Excerpted text:
==========
Felipe Alou singles scoring Mays and Cepeda, score tied 5-5, Alou on first.
Bob Miller comes into the game. Throws a wild pitch. Alou goes to second.
Miller throws another wild pitch, Alou goes to third. Alou was credited with a stolen base because he was running on the play, but it was a wild pitch. The scorer gives a SB because they don't assume Alou would have been thrown out. Listening to the description on the broadcast, it didn't sound like a straight steal, but more of a hit & run.
With Alou on third, Miller pitches, and it's a passed ball on Harry Chiti, Alou scores, Giants go ahead 6-5.
I was listening on an iPod, with earphones on and when I heard this sequence of events I was going, "No! No! No!" out loud. Funny how a game played almost 60 years ago can draw you in emotionally. I could imagine what Stengel was thinking as this was going on. "Two years ago I was managing Hall of Famers on the Yankees. What did I do to deserve this!"
So the Mets lost the game 6-5. It was the 8th loss in their 17 game losing streak. Incidentally, the scorecard posted here has an error in that it has Alou going to third on a base hit. It was a wild pitch, though he was credited officially with a stolen base. Maybe the official scorer was feeling bad for Bob Miller and cut him some slack.
May 30, 1962 Polo Grounds
Los Angeles Dodgers 13, Mets 6
Alan Liebowitz
April 21, 2005
My dad passed away on Monday April 18, 2005, and this game has special meaning because it was my first baseball game. I remember buying tickets from a scalper for I think 15 dollars and sitting in the left field bleachers not being able to see practically anything and Koufax pitched. In the second game we moved to seats behind the plate and saw the Mets pull off a triple play if my memory serves me correctly.
Bob P
June 10, 2005
The former Brooklyn Dodgers made their first appearance in New York as the Los Angeles Dodgers in the first game of this Memorial Day doubleheader at the Polo Grounds.
The Dodgers jumped out to a 10-0 lead on their way to a 13-6 win. Sandy Koufax pitched a complete game despite giving up 6 runs and 13 hits. One time Brooklyn hero Gil Hodges had a home run off Sandy in the fourth inning for the first run ever allowed in New York by the Los Angeles Dodgers.
Other notable New York firsts from this game for the LA Dodgers: First at bat-Maury Wills. First hit-Wills (leadoff single to right). First out- Jim Gilliam. First run scored-Ron Fairly. First RBI-Frank Howard. First home run-Willie Davis. First inside the park home run-Maury Wills.
bruce h
September 6, 2008
In the 2nd game Harry Chiti dropped a 3 and 2 foul tip. On the next pitch Frank Howard hit a home run which turned out to be the game-winner.
==========
Material:
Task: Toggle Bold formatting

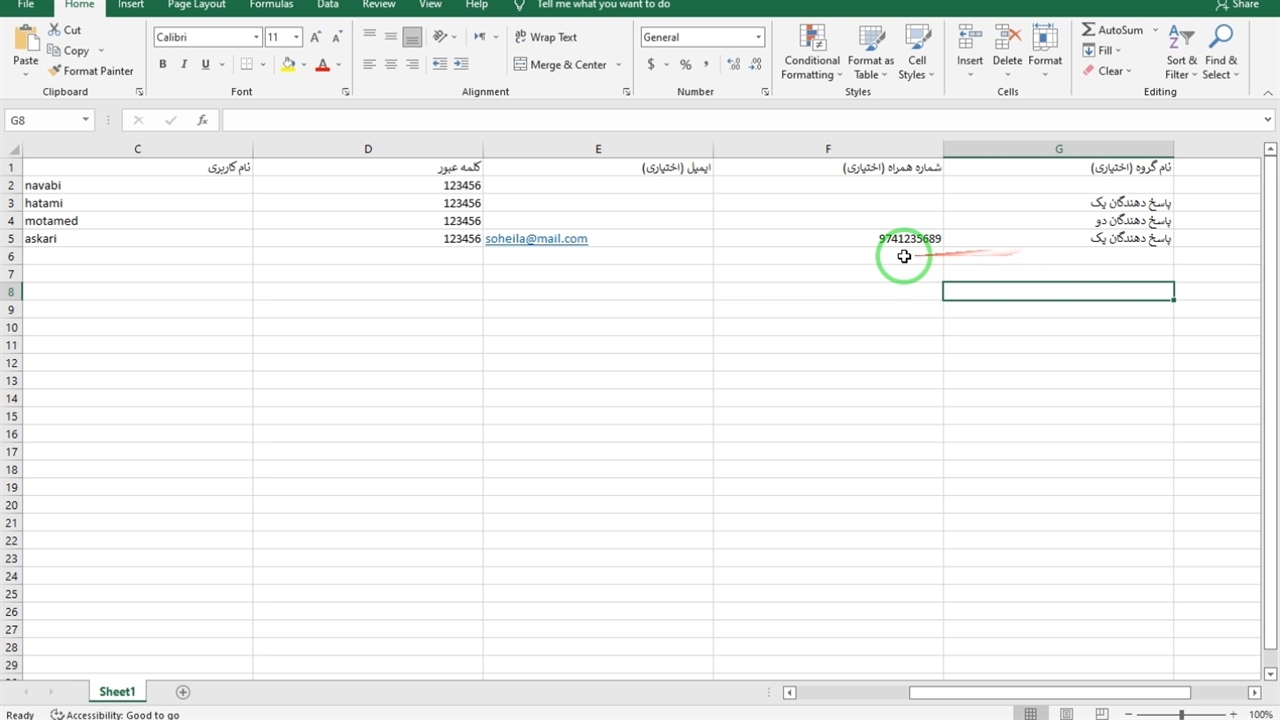Action: [x=163, y=64]
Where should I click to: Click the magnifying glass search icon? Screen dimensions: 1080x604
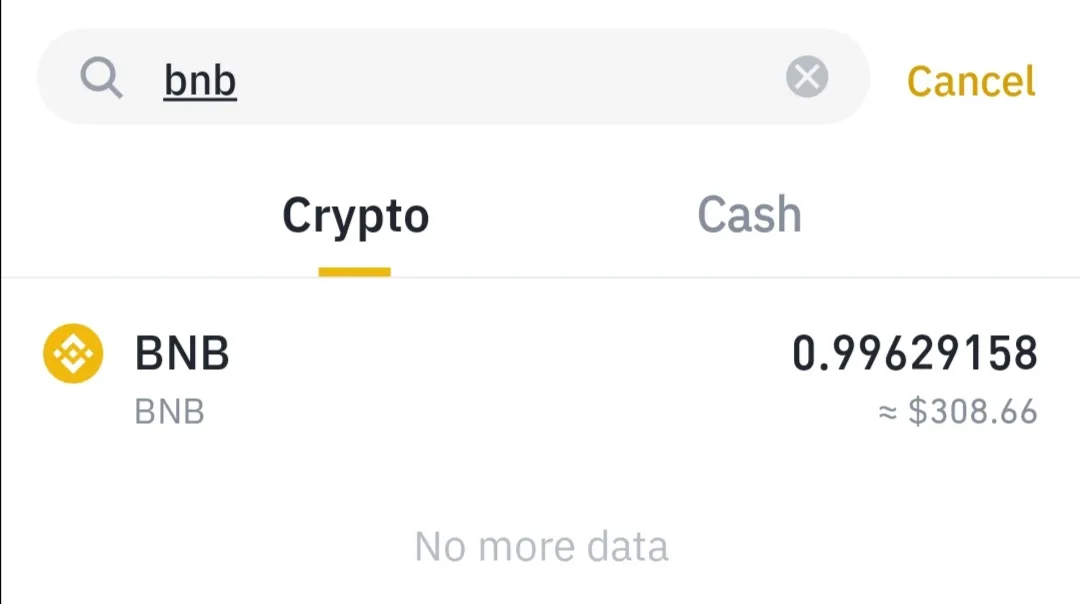pyautogui.click(x=101, y=78)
==========
In the Mets game recollections, who hit the home run off Sandy Koufax for the first run the Los Angeles Dodgers ever allowed in New York?

Exercise answer: Gil Hodges, in the fourth inning.